Streamlining ChatGPT Use with VPNs: A Python Script for Traffic Management

Introduction

As a frequent user of ChatGPT, especially when connected through a U.S. VPN endpoint, I have sometimes run into the frustrating error: “Unable to load site.” Other times, the service may suggest turning off the VPN entirely. For users who rely on a VPN for privacy, routing, or regional network access, that advice is not always practical.

To make the setup easier to manage, I wrote a small Python script and shared it in my GitHub repository, The Art of Lazying. The script helps identify domains and IP addresses associated with ChatGPT-related traffic, so that VPN routing rules can be configured more deliberately instead of by guesswork.

The VPN Challenge

VPNs change the path your traffic takes across the internet. That is the point of using one, but it can also create problems for services that apply strict anti-abuse, regional, or risk-based access checks. When a service sees traffic coming from a shared VPN exit node, it may block the request, challenge it, or fail to load correctly.

For ChatGPT users, the visible symptom can be a page that refuses to load, repeated connection failures, or a message asking the user to disable the VPN. The practical challenge is not simply “VPN on” versus “VPN off.” A better approach is to understand which domains are involved and decide how that traffic should be routed.

My Python Script to the Rescue

The script is available here:

chatgpt-traffic.py

Its purpose is straightforward: collect a list of ChatGPT-related domains and resolve them to their corresponding IP addresses. With that information, a user can build more precise VPN rules, proxy rules, firewall rules, or split-tunnel configurations.

The workflow is:

  1. Maintain a list of domains used by ChatGPT and related services.
  2. Resolve each domain to one or more IP addresses.
  3. Print or export the mapping for use in local network configuration.
  4. Use the result to decide which traffic should go through the VPN and which traffic should bypass it.

Because cloud services change infrastructure over time, the exact IP addresses should be treated as temporary observations rather than permanent facts. Re-run the script when troubleshooting, after changing networks, or before updating routing rules.

Script in Action

When executed, the script fetches or resolves domains such as amp-api-edge.apps.apple.com, api.revenuecat.com, ios.chat.openai.com, and other related endpoints, then maps them to their current IP addresses.

- - - -

=== WORK INSTRUCTIONS ===
- A) List every domain name that the ChatGPT VPN article gives as an example.
- B) Extend the ChatGPT VPN article past its final sentence, continuing the "Script in Action" section.

=== DATA UNDER STUDY ===
- - - -

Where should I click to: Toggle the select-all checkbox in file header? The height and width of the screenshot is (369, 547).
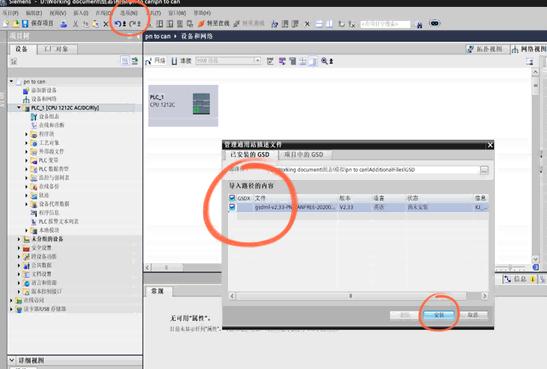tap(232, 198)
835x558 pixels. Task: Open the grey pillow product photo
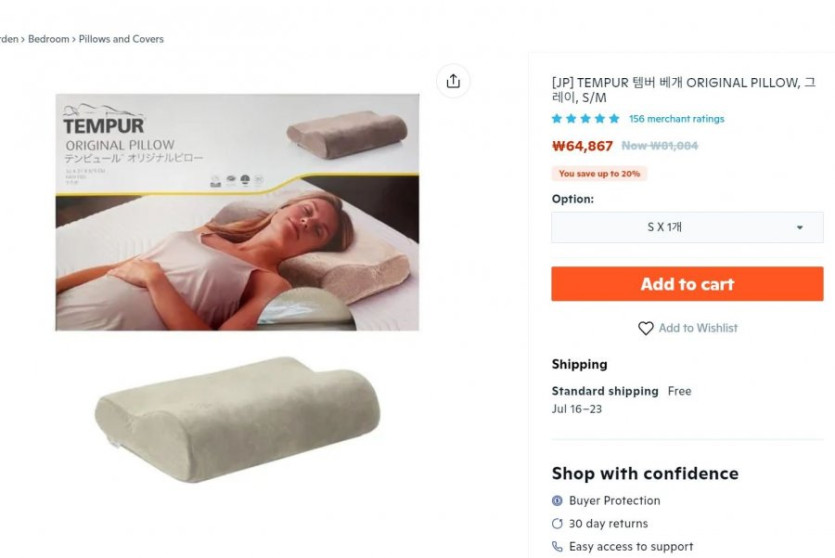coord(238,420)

- - - -

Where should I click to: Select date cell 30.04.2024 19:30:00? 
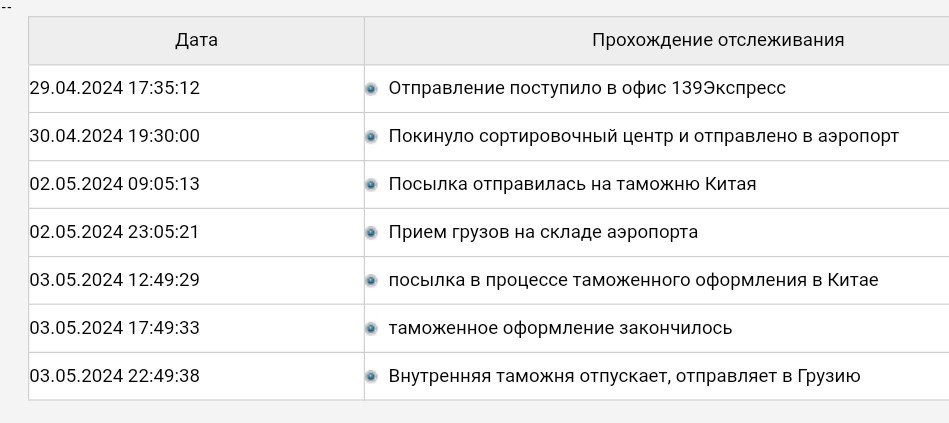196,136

- - - -

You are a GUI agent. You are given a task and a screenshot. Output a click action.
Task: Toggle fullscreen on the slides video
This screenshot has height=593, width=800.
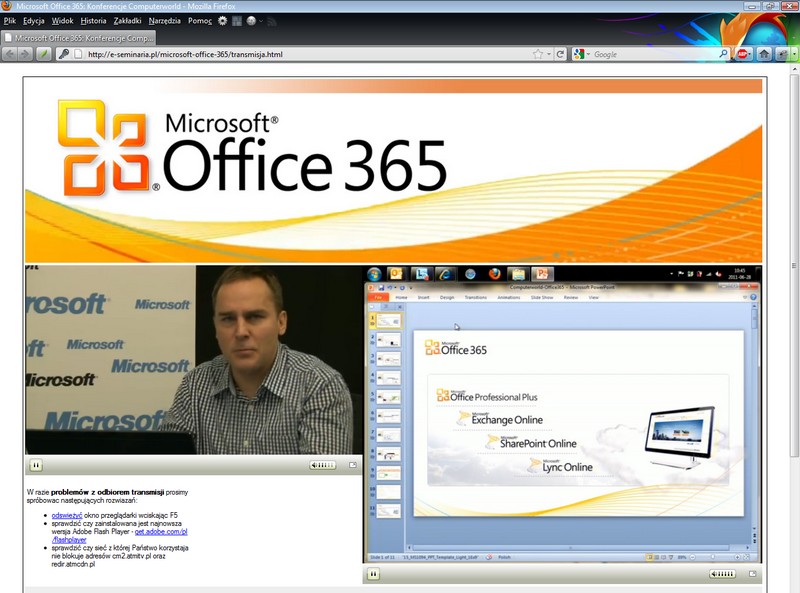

- - - -

=== SOLVED TASKS ===
- A)
amp-api-edge.apps.apple.com
api.revenuecat.com
ios.chat.openai.com

- B)
That mapping can help answer practical questions such as:

  • Which domains are involved when ChatGPT loads on this device?
  • Which IP addresses are those domains resolving to right now?
  • Which entries should be included in a VPN bypass list or split-tunnel rule?
  • Has the service changed enough that my old routing rules are stale?

A typical usage pattern is to run the script locally, inspect the output, and then apply the resulting domains or IP ranges to the VPN client’s routing configuration. Different VPN clients handle this differently: some support domain-based rules, some support IP-based split tunneling, and some only support application-level routing.

The Advantage: More Reliable ChatGPT Access

With a more explicit view of ChatGPT-related traffic, VPN users can reduce the trial-and-error involved in fixing loading errors. Instead of disabling the VPN globally, they can make a narrower routing decision for the relevant traffic.

This approach keeps the benefits of VPN use where they are needed while making ChatGPT access more reliable. It is especially useful for users who frequently switch networks, use mobile devices, or maintain custom proxy/VPN configurations.

Conclusion

This Python script bridges the gap between secure VPN usage and uninterrupted ChatGPT access. By identifying the domains and IP addresses involved, it gives users a practical starting point for split tunneling and traffic management.

It also fits the spirit of The Art of Lazying: simplify a recurring technical annoyance, automate the tedious part, and leave behind a small tool that can be reused when the network changes.